Sırrı Süreyya Önder'den hükümete çözüm çağrısı: Açın İmralı yolunu...

HDP’li Sırrı Süreyya Önder, Diyarbakır Newrozu'nda hükümete çözüm çağrısında bulundu.

Sırrı Süreyya Önder'den hükümete çözüm çağrısı: Açın İmralı yolunu...

HDP’li Sırrı Süreyya Önder, Diyarbakır Newrozu’nda hükümete çözüm çağrısında bulundu. Önder, “ verdiğimiz ne kadar söz varsa hepsinin gereklerini yerine getirmeye hazırız. Müzakereleri başlatın, bu çatışmalar bir haftada sona erer,” dedi.

Halkların Demokratik Partisi (HDP) Milletvekili Sırrı Süreyya Önder, hükümete çözüm çağrısında bulundu. Önder, “Şimdi buradan çağrı yapıyoruz. Açın İmralı yolunu, verdiğimiz ne kadar söz varsa hepsinin gereklerini yerine getirmeye hazırız. Müzakereleri başlatın, bu çatışmalar bir haftada sona erer. Eğer bu sözü yerine getirmezsek beni Diyarbakır Meydanı’nda dara çekin ah çekersem onursuzum,” dedi.

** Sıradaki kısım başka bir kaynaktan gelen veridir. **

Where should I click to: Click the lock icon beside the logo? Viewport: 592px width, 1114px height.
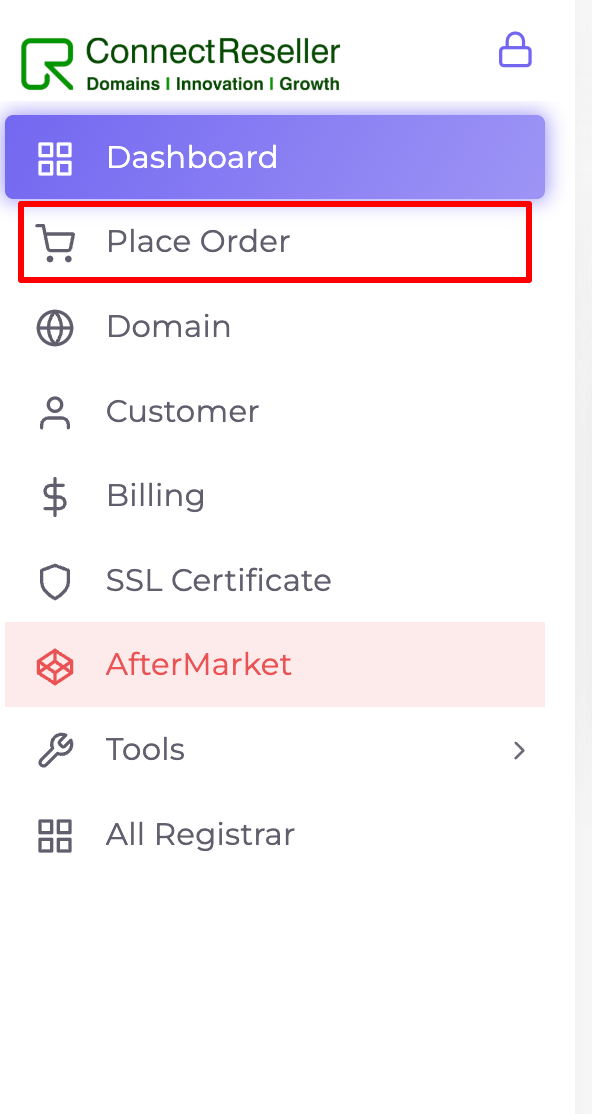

Sırrı Süreyya Önder’in yaptığı konuşma şu şekilde:

“Bre ahmaklar ben size Eşme Ruhu dedim, bölgeyi ortak evimiz yapalım dedim”

“Aramızda Sayın Öcalan ile dağlar denizler olabilir. 3 yıl birlikte mesai yaptık barış uğruna, daha iyi bir dünya ve ülke uğruna yazdıkları söyledikleri tartıştıkları şeyler bugün faşist rejime rağmen bize uğraşıyor. Muhtemelen şunu söylerdi: Bre ahmaklar ben size Eşme Ruhu dedim, bölgeyi ortak evimiz yapalım dedim. Yoldaşlarıma söyledim size yardım ettiler bunun bir barış kıvılcımı olmasını diledim siz getirdiniz Sur’a, Nusaybin’e, Cizre’ye gönderdiniz. Bre ahmaklar diye başlardı söze. Siz bu akılla daha kaç adım gidersiniz diye eklerdi Sayın Öcalan. Başbakan bir kamu düzeni diye tutturdu Sayın Öcalan kamu düzeni polisiye yöntemle sağlamaz diyerek bir bilim insanına yakışır bir cevap verdi. Gelin bunu sağlayalım.”

“Bütünlüklü bir müzakere kamu dediğiniz şeyi kazanabilir dedi. Sayın Öcalan ne dediyse tersini anladılar ya da düzünü anlayıp tersini yaptılar. Sayın Öcalan Davutoğlu’na acı acı gülerek şöyle derdi. Kürt evine giremiyor Türk evinden çıkamıyor; al sana kamu düzeni. İşte sizin kamu düzeni, ülkeyi getirdiğiniz nokta burası. Oysa barışın hemen eşiğindeydik. Elimizi uzatsak tutacak kadar yakındık. Bugünde uzak değiliz bu kan bu ölüm bizleri yıldıramaz. Hapishane ile sürgünle korkutamazlar. Korkak arıyorsanız aynaya bakın. Bir fezleke geldiğinde yere göğe sığdıramadığınız mahkemelere biz güvenmiyoruz dediniz. Sizin güvenmediğiniz mahkemelere biz güveneceğiz, çok beklersiniz.”

“Açın İmralı yolunu, mutabakat kaldığımız yerden başlayalım”

“Barış uzak değil. Bu topraklarda iktidarı eline geçirenlerin hikmetle öğrenme alışkanlığı yok ancak felaketle öğrenebiliyorlar. Hem ülkemizi hem bölgemizi bir yeryüzü cenneti haline getireceğimiz yöntem nettir, açıktır, onun da yolu demokratik siyaset ve müzakerelerdir. Buradan İmralı Heyeti olarak Sayın Başbakan’a çağrı yapıyorum. Laf kalabalığını bir kenara bırakın. Bölgenin gerçekliğini bizim kadar biliyorsunuz. Bunun sürdürülebilir olmadığını biliyorsunuz. Bölge halkının demokratik sabrı daha berhava olmuş değil. Sizde başbakansınız bu topraklara kaçak gelip gideceğinize açın İmralı yolunu sizinle mutabakat kaldığımız ne varsa oradan başlatalım bir hafta içinde ülkemizin çehresini değiştirelim. Sen el kapılarında vatandaşlarımızı serbeste dolaştıracağım derken memleketinizde insanlar dolaşamıyor bundan utanmıyor musunuz? Bütün arkadaşlarımız ve kurumlarımızla size son derece önemli bir çağrı yapıyoruz. Bütün annelere buradan taahhüt ediyorum. Bu ülkede bu ciddiyetle yaklaşırlarsa çatışmasızlığın yakalanması bir haftalık iştir. Böyle olmazsa beni Diyarbakır meydanında dara çekin ah çeken alçaktır.”